While students writing reports used to have to go to the library to find information, it is now much more common and efficient to search the Internet using Google and other search engines. Generative AIs have the potential to gain users rapidly in a similar manner.

However, generative AIs only generate texts that their language models deem appropriate, so their reliability is more problematic than Internet search results (which also include errors). The principles used for Internet searches also apply to generative AI: do not blindly believe the AI’s responses; learn to assess the credibility of information yourself; and remember that you can obtain more credible information only by further research into primary sources.

With the advent of generative AIs, it becomes important to teach the basics of research again, including evaluating the credibility of information sources and citing and verifying sources. This is also a valuable teaching opportunity. Raise with your students the issues of the risks associated with relying solely on easy Internet searches and generative AIs for solving problems.

Generative AIs may offer new possibilities for higher education. For example, they can be used to support student learning. When writing a report, it is important for students to discuss with each other and with instructors, engaging in appropriate questioning and dialogue. The importance of human-to-human discussion and dialogue will not be lost in the future. However, when studying alone, students may find it useful to ask appropriate questions to generative AIs and engage in dialogue with them as a methodology for thinking and inquiry. For students who struggle with dialogue and asking questions in public, generative AIs may provide a useful platform for asking questions. They may also be used for personal brainstorming or as a sounding board when preparing presentations. These educational possibilities have just begun to emerge, so it is important to strive to improve teaching methods while carefully assessing the impact of any changes.
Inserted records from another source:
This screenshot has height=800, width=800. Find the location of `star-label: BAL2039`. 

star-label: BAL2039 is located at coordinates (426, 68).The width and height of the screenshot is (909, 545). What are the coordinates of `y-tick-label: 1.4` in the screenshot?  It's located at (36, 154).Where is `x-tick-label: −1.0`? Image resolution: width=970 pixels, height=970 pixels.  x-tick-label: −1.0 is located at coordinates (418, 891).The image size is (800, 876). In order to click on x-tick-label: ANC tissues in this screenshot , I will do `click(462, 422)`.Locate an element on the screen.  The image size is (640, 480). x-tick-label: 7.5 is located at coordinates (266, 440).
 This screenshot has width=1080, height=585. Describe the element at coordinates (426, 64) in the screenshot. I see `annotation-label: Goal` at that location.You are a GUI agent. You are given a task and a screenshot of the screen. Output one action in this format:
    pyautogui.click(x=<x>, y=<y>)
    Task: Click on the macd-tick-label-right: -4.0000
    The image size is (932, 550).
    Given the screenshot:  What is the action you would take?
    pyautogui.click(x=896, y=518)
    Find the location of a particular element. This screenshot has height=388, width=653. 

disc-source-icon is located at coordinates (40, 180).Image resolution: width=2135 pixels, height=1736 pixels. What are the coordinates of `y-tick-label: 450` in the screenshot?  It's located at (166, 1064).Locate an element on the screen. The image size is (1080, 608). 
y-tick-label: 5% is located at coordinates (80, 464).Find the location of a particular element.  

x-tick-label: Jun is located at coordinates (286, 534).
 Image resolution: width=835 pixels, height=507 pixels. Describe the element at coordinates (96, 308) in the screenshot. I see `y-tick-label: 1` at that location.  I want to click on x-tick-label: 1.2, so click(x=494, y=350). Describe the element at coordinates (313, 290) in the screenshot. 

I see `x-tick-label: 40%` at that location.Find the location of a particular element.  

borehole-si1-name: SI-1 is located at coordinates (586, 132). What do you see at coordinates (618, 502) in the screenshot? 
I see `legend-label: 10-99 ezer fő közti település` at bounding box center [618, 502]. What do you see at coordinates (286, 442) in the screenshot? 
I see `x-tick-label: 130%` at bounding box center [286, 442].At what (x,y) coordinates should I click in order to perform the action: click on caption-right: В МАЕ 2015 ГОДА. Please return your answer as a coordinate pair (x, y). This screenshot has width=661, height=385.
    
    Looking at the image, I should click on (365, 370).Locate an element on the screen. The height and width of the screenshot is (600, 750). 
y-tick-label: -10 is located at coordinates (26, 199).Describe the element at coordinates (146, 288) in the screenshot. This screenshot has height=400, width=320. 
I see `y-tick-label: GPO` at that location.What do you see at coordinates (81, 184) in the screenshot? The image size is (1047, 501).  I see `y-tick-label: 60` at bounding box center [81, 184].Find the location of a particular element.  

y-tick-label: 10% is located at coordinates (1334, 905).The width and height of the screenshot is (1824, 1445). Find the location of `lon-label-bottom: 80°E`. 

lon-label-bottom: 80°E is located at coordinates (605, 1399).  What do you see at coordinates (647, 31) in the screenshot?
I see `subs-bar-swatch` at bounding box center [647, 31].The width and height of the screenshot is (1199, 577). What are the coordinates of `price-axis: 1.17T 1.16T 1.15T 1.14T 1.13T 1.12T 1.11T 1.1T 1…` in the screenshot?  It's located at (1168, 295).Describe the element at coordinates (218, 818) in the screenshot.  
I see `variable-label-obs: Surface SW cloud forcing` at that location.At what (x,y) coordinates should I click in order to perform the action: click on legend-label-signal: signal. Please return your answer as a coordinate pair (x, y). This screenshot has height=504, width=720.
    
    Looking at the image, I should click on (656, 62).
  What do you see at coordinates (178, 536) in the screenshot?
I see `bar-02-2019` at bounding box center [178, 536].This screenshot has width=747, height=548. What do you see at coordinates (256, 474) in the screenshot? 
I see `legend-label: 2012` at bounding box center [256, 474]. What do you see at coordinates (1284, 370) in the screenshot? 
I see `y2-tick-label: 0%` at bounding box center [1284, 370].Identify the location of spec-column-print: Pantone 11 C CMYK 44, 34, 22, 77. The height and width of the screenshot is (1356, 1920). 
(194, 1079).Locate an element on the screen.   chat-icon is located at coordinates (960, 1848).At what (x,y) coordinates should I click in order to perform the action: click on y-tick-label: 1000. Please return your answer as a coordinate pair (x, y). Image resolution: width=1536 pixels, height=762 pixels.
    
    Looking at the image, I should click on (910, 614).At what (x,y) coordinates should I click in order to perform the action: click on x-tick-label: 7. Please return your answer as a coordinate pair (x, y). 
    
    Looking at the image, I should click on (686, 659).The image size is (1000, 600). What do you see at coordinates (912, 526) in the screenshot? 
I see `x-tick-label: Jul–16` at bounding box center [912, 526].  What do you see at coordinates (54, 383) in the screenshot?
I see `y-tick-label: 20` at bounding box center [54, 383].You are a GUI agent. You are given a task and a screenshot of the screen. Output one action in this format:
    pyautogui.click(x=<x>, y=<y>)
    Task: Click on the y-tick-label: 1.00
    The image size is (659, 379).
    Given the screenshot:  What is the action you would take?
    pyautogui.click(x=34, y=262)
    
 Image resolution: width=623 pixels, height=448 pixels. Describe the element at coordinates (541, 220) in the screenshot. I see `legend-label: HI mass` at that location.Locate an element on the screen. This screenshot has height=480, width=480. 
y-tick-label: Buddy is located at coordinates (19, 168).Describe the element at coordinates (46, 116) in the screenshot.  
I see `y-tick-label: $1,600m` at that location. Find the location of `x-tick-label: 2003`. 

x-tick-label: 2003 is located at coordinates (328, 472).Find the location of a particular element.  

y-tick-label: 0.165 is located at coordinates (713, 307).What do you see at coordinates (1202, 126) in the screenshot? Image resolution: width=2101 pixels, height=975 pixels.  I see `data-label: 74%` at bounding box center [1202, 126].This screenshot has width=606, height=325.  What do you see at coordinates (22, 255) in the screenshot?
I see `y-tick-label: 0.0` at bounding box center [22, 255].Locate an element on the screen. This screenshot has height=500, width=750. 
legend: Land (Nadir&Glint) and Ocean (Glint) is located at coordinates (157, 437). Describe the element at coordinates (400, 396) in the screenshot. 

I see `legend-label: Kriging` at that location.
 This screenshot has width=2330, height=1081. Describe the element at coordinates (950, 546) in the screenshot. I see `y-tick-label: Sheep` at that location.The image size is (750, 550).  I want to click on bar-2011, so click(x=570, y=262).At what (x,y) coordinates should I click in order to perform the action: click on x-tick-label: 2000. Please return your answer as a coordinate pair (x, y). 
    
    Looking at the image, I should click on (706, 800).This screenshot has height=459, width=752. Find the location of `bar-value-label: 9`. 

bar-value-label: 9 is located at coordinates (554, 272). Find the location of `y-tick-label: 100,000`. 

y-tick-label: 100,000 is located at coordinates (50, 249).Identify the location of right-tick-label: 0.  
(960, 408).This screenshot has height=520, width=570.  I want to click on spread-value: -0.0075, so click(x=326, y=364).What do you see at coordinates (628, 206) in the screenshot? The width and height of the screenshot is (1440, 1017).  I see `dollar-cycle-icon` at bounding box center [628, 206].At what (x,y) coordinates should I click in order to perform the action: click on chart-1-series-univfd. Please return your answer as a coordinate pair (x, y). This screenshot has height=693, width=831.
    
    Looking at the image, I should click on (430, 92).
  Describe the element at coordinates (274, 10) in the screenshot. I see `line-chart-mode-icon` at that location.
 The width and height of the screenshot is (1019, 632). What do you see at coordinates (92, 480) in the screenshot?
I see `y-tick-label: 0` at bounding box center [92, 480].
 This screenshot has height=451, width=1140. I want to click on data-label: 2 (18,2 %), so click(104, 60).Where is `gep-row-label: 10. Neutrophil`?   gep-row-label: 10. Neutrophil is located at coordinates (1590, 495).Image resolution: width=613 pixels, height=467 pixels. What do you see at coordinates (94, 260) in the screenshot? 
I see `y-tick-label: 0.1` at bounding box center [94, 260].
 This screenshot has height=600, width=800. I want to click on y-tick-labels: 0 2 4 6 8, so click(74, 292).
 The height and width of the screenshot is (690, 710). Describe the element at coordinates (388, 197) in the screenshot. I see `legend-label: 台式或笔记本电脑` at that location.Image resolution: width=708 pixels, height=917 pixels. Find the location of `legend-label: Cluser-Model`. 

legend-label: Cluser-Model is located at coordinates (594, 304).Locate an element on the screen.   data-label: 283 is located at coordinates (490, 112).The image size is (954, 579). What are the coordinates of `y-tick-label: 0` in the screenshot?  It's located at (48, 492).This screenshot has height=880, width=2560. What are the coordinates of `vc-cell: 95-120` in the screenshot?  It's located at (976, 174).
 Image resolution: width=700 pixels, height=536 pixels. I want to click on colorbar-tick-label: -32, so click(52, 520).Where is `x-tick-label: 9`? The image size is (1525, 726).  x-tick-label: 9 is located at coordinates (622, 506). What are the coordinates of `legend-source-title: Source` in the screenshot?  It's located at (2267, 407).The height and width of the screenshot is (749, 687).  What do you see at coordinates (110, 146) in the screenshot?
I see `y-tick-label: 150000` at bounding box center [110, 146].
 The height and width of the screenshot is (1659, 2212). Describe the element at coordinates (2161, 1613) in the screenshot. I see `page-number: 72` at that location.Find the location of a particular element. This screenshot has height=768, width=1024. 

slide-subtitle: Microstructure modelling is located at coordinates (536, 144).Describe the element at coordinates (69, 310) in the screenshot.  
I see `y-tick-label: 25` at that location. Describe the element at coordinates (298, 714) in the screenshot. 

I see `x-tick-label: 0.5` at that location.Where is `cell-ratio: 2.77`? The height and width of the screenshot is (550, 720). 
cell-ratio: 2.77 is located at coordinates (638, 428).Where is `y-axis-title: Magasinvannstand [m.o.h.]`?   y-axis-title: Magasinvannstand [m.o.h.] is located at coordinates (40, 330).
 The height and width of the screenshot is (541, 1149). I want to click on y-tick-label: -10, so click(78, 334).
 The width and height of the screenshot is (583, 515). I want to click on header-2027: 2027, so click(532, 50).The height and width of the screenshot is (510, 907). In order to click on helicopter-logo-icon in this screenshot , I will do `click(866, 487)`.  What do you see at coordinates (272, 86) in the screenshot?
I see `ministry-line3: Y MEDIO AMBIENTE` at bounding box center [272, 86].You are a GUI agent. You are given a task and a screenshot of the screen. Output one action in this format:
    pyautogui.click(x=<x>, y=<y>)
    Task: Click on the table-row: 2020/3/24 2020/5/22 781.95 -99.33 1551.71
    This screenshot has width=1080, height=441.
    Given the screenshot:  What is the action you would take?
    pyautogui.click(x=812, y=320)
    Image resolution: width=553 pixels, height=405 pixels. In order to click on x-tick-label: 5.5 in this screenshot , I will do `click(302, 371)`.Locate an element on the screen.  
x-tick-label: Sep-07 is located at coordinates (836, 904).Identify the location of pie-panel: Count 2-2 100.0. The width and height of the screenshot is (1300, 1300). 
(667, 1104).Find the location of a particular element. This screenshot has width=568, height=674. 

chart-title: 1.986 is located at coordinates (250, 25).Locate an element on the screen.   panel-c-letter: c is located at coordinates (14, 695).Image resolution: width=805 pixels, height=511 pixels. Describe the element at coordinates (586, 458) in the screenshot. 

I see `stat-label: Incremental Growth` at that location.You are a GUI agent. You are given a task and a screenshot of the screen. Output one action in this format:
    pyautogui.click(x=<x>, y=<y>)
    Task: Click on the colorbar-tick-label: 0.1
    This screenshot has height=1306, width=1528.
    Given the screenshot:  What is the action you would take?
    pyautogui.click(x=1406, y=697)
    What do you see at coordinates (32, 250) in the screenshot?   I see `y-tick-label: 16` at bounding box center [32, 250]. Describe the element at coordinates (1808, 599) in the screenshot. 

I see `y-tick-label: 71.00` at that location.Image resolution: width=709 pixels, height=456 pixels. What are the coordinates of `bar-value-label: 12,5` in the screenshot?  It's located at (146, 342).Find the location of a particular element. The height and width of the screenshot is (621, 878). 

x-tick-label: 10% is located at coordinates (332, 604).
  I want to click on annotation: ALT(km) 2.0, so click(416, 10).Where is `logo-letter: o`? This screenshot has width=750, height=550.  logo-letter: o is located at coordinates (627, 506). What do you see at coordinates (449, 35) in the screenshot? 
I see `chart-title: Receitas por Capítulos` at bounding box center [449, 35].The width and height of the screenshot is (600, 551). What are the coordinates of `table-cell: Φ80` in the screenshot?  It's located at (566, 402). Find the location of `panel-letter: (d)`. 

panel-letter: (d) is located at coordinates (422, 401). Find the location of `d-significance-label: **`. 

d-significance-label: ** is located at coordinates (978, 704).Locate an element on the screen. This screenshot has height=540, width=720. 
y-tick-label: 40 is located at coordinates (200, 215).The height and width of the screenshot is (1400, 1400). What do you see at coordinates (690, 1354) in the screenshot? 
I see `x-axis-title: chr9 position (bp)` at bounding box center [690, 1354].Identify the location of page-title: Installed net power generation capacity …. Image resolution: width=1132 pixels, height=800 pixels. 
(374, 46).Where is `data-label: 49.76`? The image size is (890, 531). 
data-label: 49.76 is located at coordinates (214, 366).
More specific methods include teaching students how to experiment with prompts—that is, questions and instructions—given to generative AIs to elicit the responses closest to the desired ones, or devoting class time to identifying mistakes and limitations in AI-generated responses. Be creative in finding new directions for higher education.


In the medium to long term, the challenge will be to determine whether and how to change educational content, methods, and evaluation methods based on the assumption that generative AIs can enable the collection of useful information and more efficient work (while acknowledging that they may still be inaccurate or even entirely wrong at times).

This challenge will be addressed through dialogue among educators in every field, transcending academic boundaries. We plan to provide forums for university-wide discussions on this issue, and we hope to exchange ideas and situations with people from every academic discipline. We also plan to update this document when appropriate.

Kunihiro Ohta, Ph.D.
Executive Vice President of the University of Tokyo in charge of education and information technology

NOTE: The original draft of this document was created in Japanese by members of the Dokodemo Campus Project. The above English translation was done initially using ChatGPT (version GPT4), followed by human editing.